* What to work on
Format every line of the records below as a JSON list of strings, one string per line, skipping blank lines.

* Data extract
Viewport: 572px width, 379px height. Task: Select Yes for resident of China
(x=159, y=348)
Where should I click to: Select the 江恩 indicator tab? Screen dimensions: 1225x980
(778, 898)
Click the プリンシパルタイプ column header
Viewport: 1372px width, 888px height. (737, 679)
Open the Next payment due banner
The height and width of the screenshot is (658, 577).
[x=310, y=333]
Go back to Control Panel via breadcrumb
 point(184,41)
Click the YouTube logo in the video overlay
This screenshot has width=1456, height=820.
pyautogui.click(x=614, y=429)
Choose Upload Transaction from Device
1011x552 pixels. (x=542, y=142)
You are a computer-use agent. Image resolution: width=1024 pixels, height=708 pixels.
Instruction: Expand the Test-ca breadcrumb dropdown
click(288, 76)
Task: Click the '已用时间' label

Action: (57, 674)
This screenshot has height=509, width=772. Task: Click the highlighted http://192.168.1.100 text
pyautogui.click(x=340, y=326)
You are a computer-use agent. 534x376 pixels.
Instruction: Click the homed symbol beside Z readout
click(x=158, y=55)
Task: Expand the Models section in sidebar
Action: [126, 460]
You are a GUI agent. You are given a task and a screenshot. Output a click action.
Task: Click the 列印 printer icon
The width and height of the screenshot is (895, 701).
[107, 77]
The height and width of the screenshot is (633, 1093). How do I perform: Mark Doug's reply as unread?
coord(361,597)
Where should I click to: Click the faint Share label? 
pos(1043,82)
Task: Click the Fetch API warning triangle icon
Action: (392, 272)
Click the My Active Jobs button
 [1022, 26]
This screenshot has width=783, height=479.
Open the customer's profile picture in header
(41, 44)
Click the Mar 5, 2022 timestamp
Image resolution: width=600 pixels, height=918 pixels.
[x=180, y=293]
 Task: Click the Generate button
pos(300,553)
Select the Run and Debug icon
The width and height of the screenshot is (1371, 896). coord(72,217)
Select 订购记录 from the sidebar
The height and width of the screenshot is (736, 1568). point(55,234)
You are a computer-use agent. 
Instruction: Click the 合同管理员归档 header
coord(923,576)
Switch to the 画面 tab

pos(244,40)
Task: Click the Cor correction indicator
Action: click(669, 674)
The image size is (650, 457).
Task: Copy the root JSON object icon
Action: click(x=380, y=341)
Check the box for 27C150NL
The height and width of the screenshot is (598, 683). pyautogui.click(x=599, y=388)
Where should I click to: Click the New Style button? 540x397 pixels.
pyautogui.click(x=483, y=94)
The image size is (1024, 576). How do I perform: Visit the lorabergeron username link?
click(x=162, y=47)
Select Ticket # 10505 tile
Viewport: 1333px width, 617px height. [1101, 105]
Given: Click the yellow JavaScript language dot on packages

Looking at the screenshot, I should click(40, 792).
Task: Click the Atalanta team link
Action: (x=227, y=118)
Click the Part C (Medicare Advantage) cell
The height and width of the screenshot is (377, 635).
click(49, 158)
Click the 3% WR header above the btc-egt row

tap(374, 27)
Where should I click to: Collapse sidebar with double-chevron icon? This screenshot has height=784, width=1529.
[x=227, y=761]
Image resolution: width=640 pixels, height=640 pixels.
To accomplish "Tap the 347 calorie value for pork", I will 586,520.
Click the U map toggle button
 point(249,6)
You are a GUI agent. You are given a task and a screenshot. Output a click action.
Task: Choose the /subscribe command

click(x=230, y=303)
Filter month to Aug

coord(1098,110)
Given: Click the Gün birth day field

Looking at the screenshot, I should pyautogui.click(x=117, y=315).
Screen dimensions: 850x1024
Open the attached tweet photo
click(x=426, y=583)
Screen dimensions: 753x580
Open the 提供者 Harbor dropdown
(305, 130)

* Written answer
[
  "Viewport: 572px width, 379px height. Task: Select Yes for resident of China",
  "(x=159, y=348)",
  "Where should I click to: Select the 江恩 indicator tab? Screen dimensions: 1225x980",
  "(778, 898)",
  "Click the プリンシパルタイプ column header",
  "Viewport: 1372px width, 888px height. (737, 679)",
  "Open the Next payment due banner",
  "The height and width of the screenshot is (658, 577).",
  "[x=310, y=333]",
  "Go back to Control Panel via breadcrumb",
  " point(184,41)",
  "Click the YouTube logo in the video overlay",
  "This screenshot has width=1456, height=820.",
  "pyautogui.click(x=614, y=429)",
  "Choose Upload Transaction from Device",
  "1011x552 pixels. (x=542, y=142)",
  "You are a computer-use agent. Image resolution: width=1024 pixels, height=708 pixels.",
  "Instruction: Expand the Test-ca breadcrumb dropdown",
  "click(288, 76)",
  "Task: Click the '已用时间' label",
  "Action: (57, 674)",
  "This screenshot has height=509, width=772. Task: Click the highlighted http://192.168.1.100 text",
  "pyautogui.click(x=340, y=326)",
  "You are a computer-use agent. 534x376 pixels.",
  "Instruction: Click the homed symbol beside Z readout",
  "click(x=158, y=55)",
  "Task: Expand the Models section in sidebar",
  "Action: [126, 460]",
  "You are a GUI agent. You are given a task and a screenshot. Output a click action.",
  "Task: Click the 列印 printer icon",
  "The width and height of the screenshot is (895, 701).",
  "[107, 77]",
  "The height and width of the screenshot is (633, 1093). How do I perform: Mark Doug's reply as unread?",
  "coord(361,597)",
  "Where should I click to: Click the faint Share label? ",
  "pos(1043,82)",
  "Task: Click the Fetch API warning triangle icon",
  "Action: (392, 272)",
  "Click the My Active Jobs button",
  " [1022, 26]",
  "This screenshot has width=783, height=479.",
  "Open the customer's profile picture in header",
  "(41, 44)",
  "Click the Mar 5, 2022 timestamp",
  "Image resolution: width=600 pixels, height=918 pixels.",
  "[x=180, y=293]",
  " Task: Click the Generate button",
  "pos(300,553)",
  "Select the Run and Debug icon",
  "The width and height of the screenshot is (1371, 896). coord(72,217)",
  "Select 订购记录 from the sidebar",
  "The height and width of the screenshot is (736, 1568). point(55,234)",
  "You are a computer-use agent. ",
  "Instruction: Click the 合同管理员归档 header",
  "coord(923,576)",
  "Switch to the 画面 tab",
  "pos(244,40)",
  "Task: Click the Cor correction indicator",
  "Action: click(669, 674)",
  "The image size is (650, 457).",
  "Task: Copy the root JSON object icon",
  "Action: click(x=380, y=341)",
  "Check the box for 27C150NL",
  "The height and width of the screenshot is (598, 683). pyautogui.click(x=599, y=388)",
  "Where should I click to: Click the New Style button? 540x397 pixels.",
  "pyautogui.click(x=483, y=94)",
  "The image size is (1024, 576). How do I perform: Visit the lorabergeron username link?",
  "click(x=162, y=47)",
  "Select Ticket # 10505 tile",
  "Viewport: 1333px width, 617px height. [1101, 105]",
  "Given: Click the yellow JavaScript language dot on packages",
  "Looking at the screenshot, I should click(40, 792).",
  "Task: Click the Atalanta team link",
  "Action: (x=227, y=118)",
  "Click the Part C (Medicare Advantage) cell",
  "The height and width of the screenshot is (377, 635).",
  "click(49, 158)",
  "Click the 3% WR header above the btc-egt row",
  "tap(374, 27)",
  "Where should I click to: Collapse sidebar with double-chevron icon? This screenshot has height=784, width=1529.",
  "[x=227, y=761]",
  "Image resolution: width=640 pixels, height=640 pixels.",
  "To accomplish \"Tap the 347 calorie value for pork\", I will 586,520.",
  "Click the U map toggle button",
  " point(249,6)",
  "You are a GUI agent. You are given a task and a screenshot. Output a click action.",
  "Task: Choose the /subscribe command",
  "click(x=230, y=303)",
  "Filter month to Aug",
  "coord(1098,110)",
  "Given: Click the Gün birth day field",
  "Looking at the screenshot, I should pyautogui.click(x=117, y=315).",
  "Screen dimensions: 850x1024",
  "Open the attached tweet photo",
  "click(x=426, y=583)",
  "Screen dimensions: 753x580",
  "Open the 提供者 Harbor dropdown",
  "(305, 130)"
]